What is interesting about the model is that, even with a relatively low threshold, say 30%, extreme segregation results. Thus, fairly tolerant agents end up in segregated neighborhoods despite a tolerance for diversity.
The threshold has already been described. The fill factor determines what percentage of grid cells are occupied; for instance, a 95% fill factor leaves 5% of the cells vacant. The grid size simply determines how large the simulation grid is. The balance slider determines the balance between members of one group and members of another; if set to 50% there will be the same number of red and purple agents.
The numbers on the right show the mean percentage of like neighbors and the percentage of unhappy cells. The mean percentage of like neighbors is the arithmetic mean of the percentages of like neighbors to total neighbors for each cell. More segregated layouts have higher numbers. The percentage of unhappy cells is the percentage of the cells that are currently unhappy. The graphs show the progression of these statistics over the course of the model run.

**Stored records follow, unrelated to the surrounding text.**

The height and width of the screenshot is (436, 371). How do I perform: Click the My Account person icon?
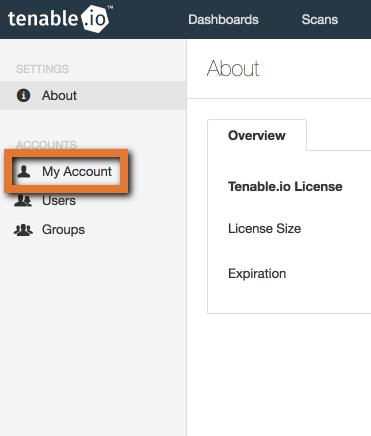coord(24,171)
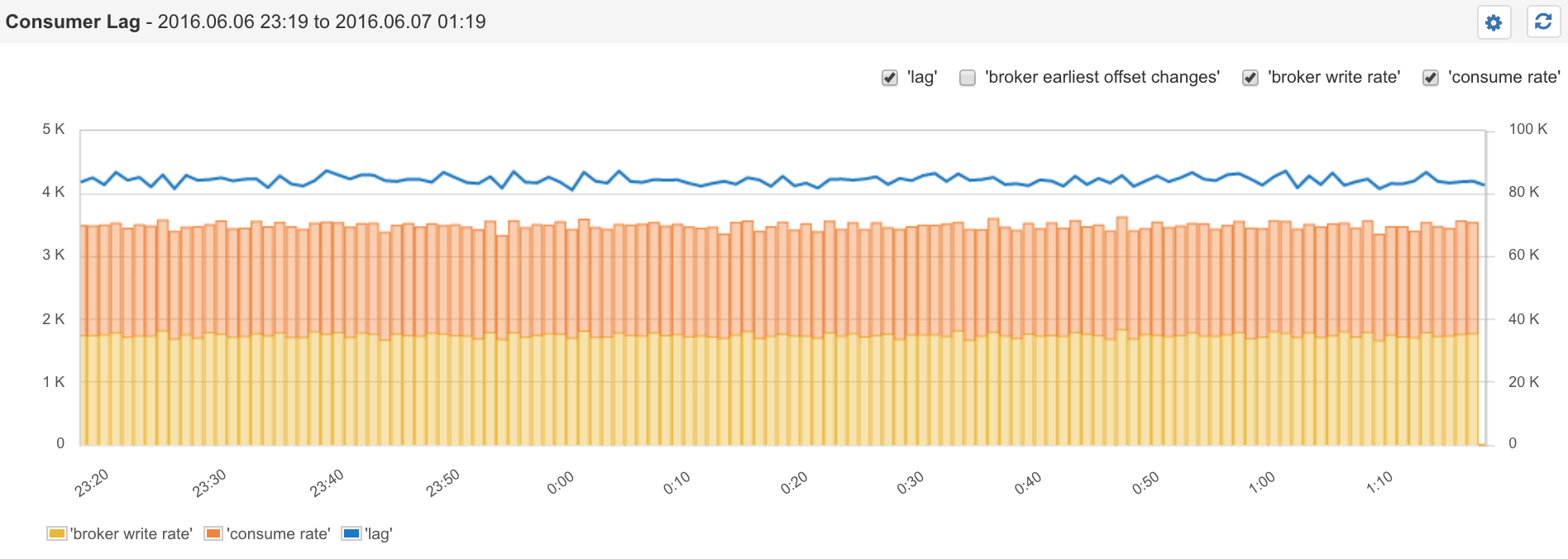Click 'lag' legend label at bottom
The width and height of the screenshot is (1568, 559).
click(379, 534)
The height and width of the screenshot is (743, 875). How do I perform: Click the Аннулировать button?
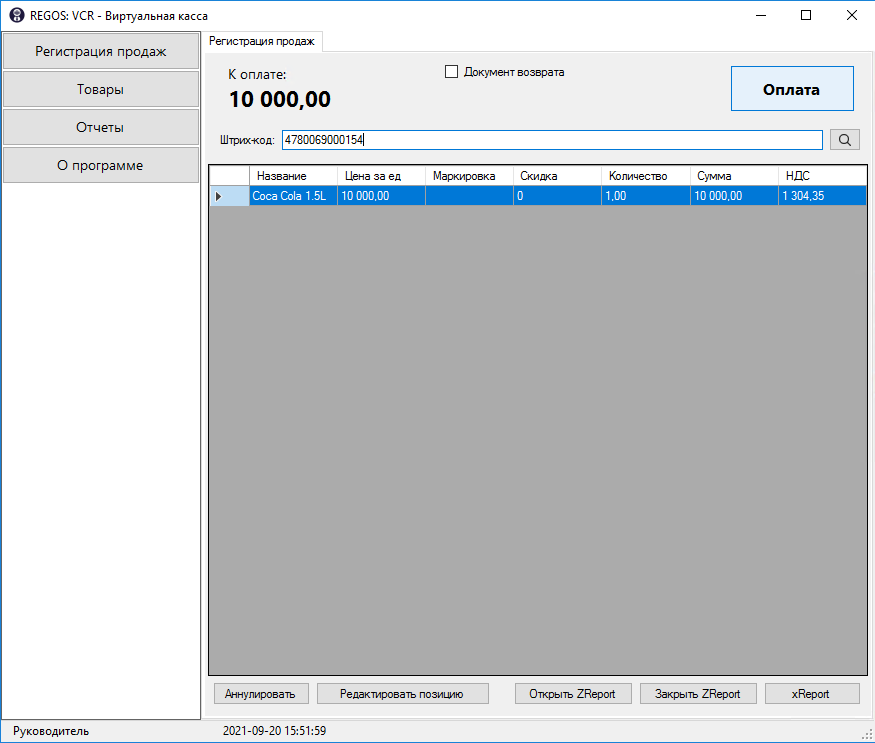(260, 693)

The model is initialized by placing the cells randomly on the board. On each step of the model, a randomly selected unhappy cell is moved to a randomly selected vacant cell; the display updates every 20 steps. Schelling's book Micromotives and Macrobehavior contains a good description of the model's operation in general as well as its behavior under specific circumstances, on pages 147–155 (in the 1978 paperback, anyhow). The interface was inspired by the NetLogo Segregation model, and the choice of a random vacant cell as the destination of each move was inspired by Raj Singh's implementation. Edge effects are corrected by treating the space as a torus; the top row is considered adjacent to the bottom row and the rightmost column is considered adjacent to the leftmost column.